I stared at her through watering eyes, my sinuses screaming. “What I am?” I sniffed and tried to blink away the discomfort in my eyes. “What am I?”

She stopped about a foot away from me, and angled her head, amazement in her smiling eyes as she watched me. “Why, you’re magic.”

“No, I’m not. I’m a wait—
achoo!
—waitress.” The sharpness in my sinuses intensified, and I shook my head, trying to rid myself of it all, but it only got worse.

“Oh, you’re much more than that, Olivia,” she said, and took the sock from me. I backed away from her, sneezing again. She tossed it toward the stool where she’d been sitting, a good ten feet away, but still, I couldn’t stop sneezing, and I was starting to panic. I stepped back again, and this time, my foot landed on the wet strands of mop and I lost my balance. I pulled at the mop handle, accidentally whapping myself in the face with it as my arms flailed like a cartoon character’s. Davina shouted something and ran for me, but gravity won out and I fell, cracking the back of my head against the magic square. Dazed, I blinked a few times, then saw Davina leaning over me, saying something I couldn’t make out, and looking concerned.

“What did you do to me?” I asked, or at least I tried to ask, but my ears were still ringing from the impact, so I’m not sure if any actual words came out.

“Liv!”

I opened my eyes what seemed like a second later, and there was Tobias, hovering over me.

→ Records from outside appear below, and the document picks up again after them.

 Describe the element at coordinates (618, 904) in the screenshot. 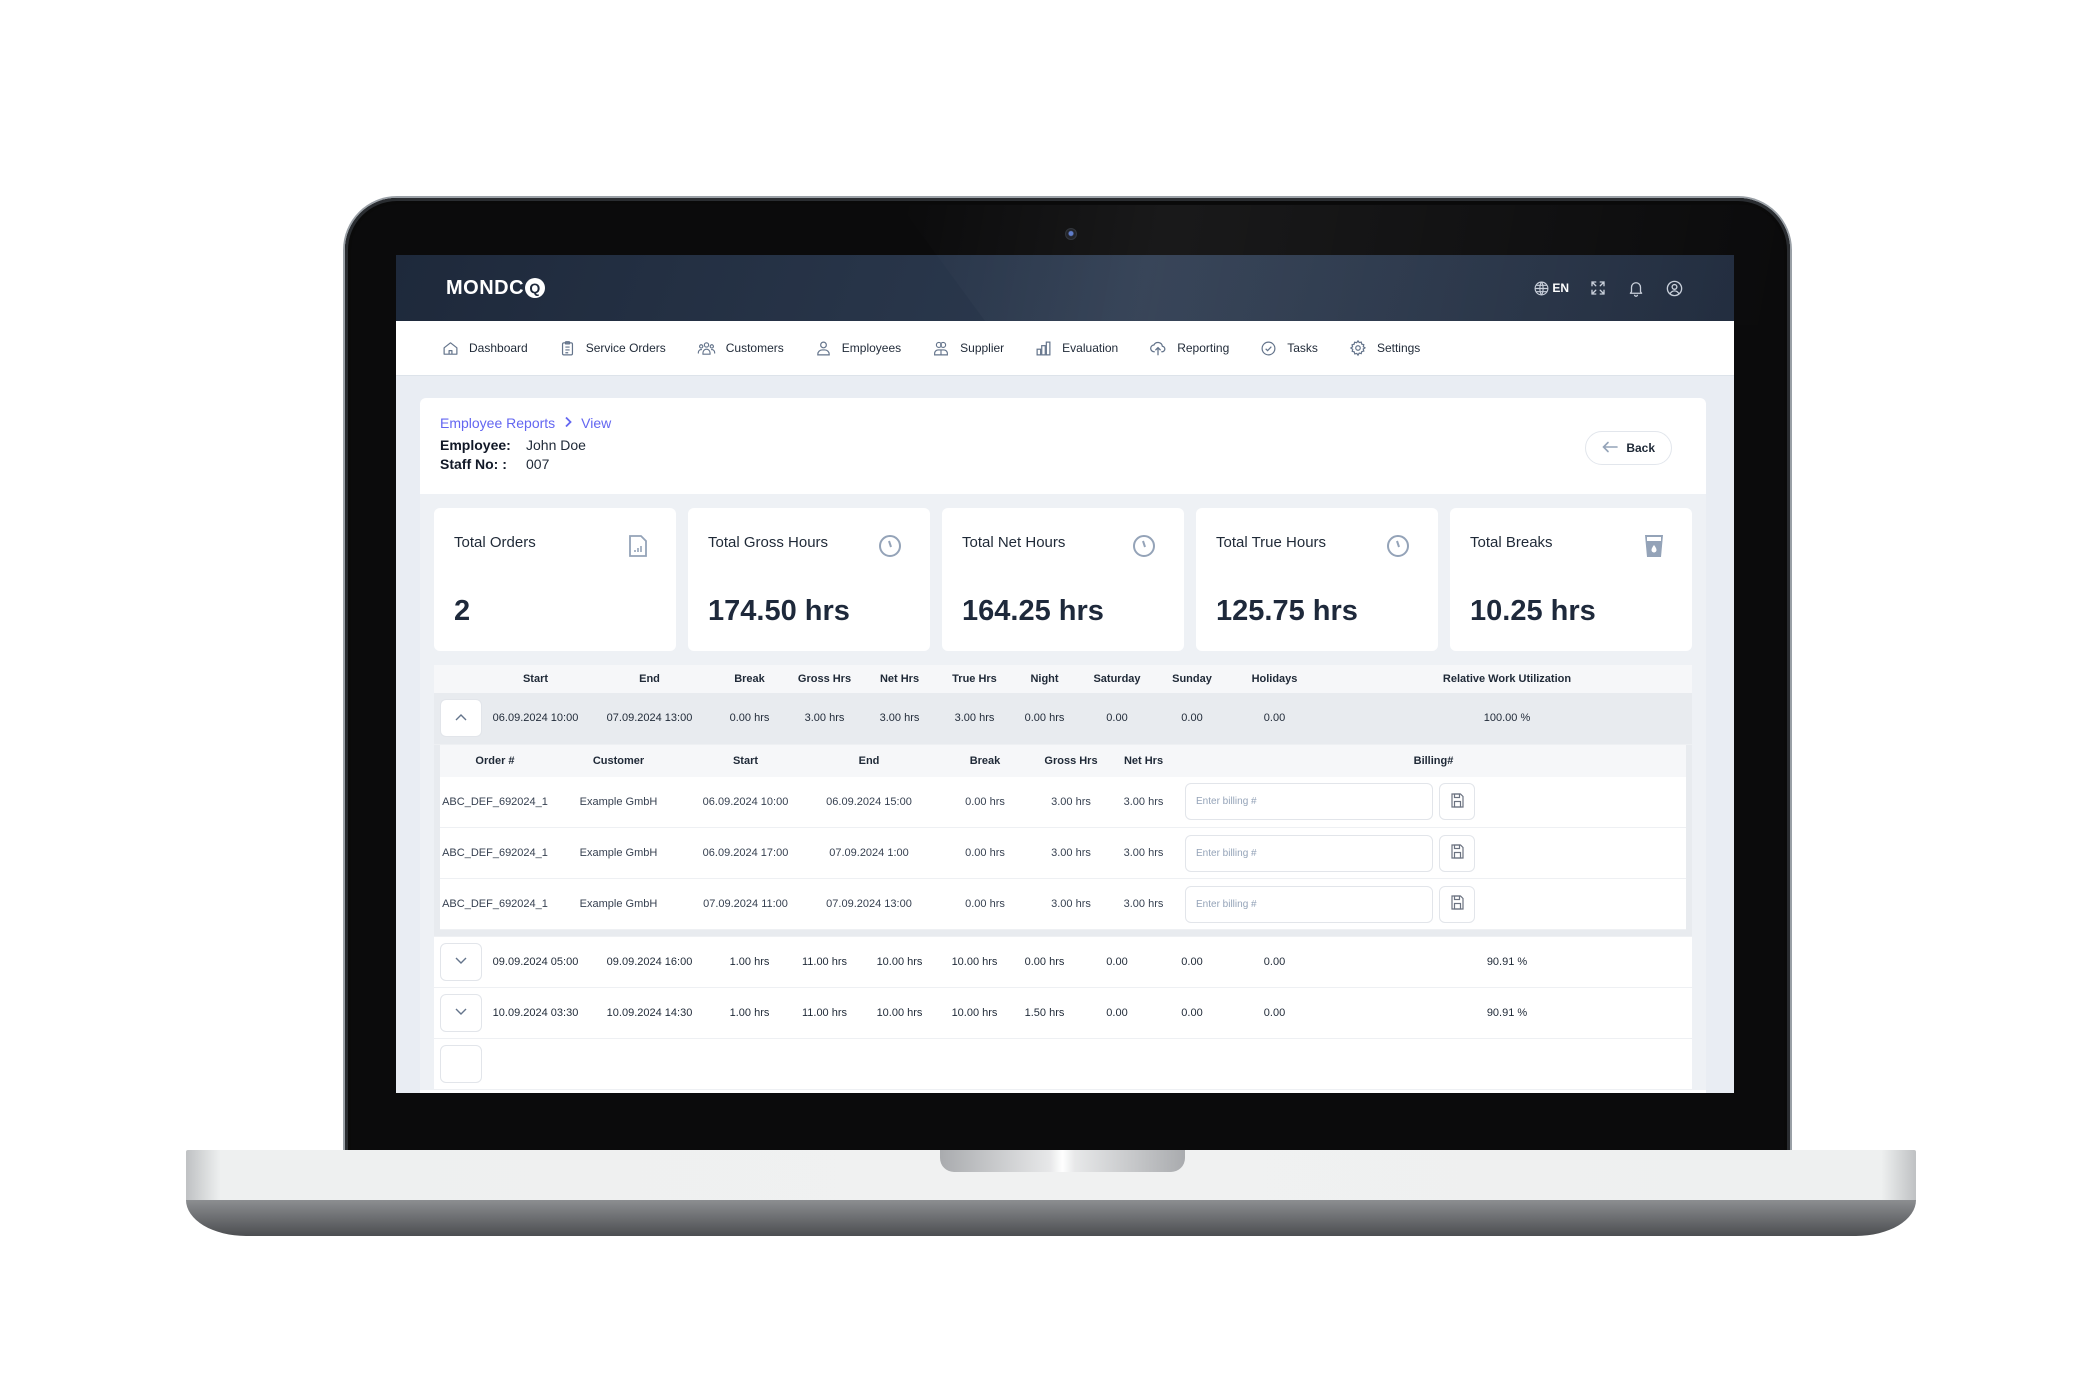

I see `cell-customer: Example GmbH` at that location.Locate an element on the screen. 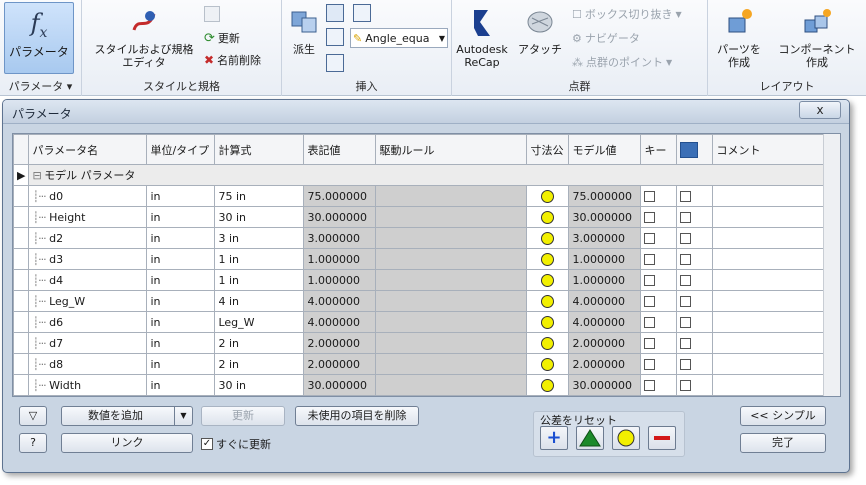  tolerance-nominal-button is located at coordinates (626, 438). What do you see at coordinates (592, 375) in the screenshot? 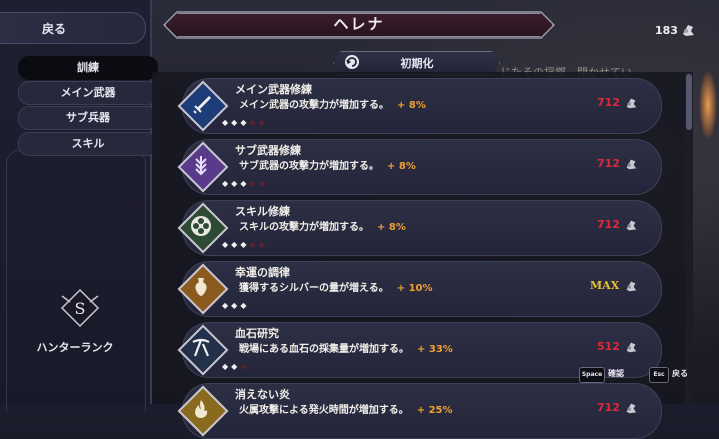
I see `space-key: Space` at bounding box center [592, 375].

“Oh. Hey.” I pushed myself up on my elbows, and he helped me the rest of the way up, pulling me up by my arms, which were all pins and needles; I must have pinched a nerve or something when I hit the floor.

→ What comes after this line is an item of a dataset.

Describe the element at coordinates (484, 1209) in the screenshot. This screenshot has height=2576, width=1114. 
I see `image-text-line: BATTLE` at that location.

“What the hell happened?” He helped me up to sit in Booth 9, where I gratefully collapsed, feeling a little dizzy.

I shook my head out and looked at the spot where Davina had been; all that was left was her half-finished meal, and some bills laying next to the plate. No sign of her.

“I … slipped. On the mop.”

He leaned over me, put his hands on either side of my face to hold me still as his gaze flicked back and forth between my eyes, as if measuring the pupils or something. The lights felt exceptionally bright, and I squinted, then swatted his hands away.

“I’m fine. I just fell. What are you doing here, anyway?”

“Forgot something. Came back.
Found you splayed on the floor.
” He hit that last bit hard, driving his point home.

“Calm down, drama queen,” I said. “I slipped. It’s no big deal.”

“You lost consciousness. It’s a big deal.” He surveyed me, looking worried. “You sure you’re all right?”

I nodded, although I wasn’t
entirely
sure; I felt a little dizzy, and all my limbs were tingling, but I didn’t want him making a big deal out of anything. He’d have me in a hospital ER in a heartbeat if he suspected something was wrong. So I pulled on a smile, met his eye, and said, “I’m fine.”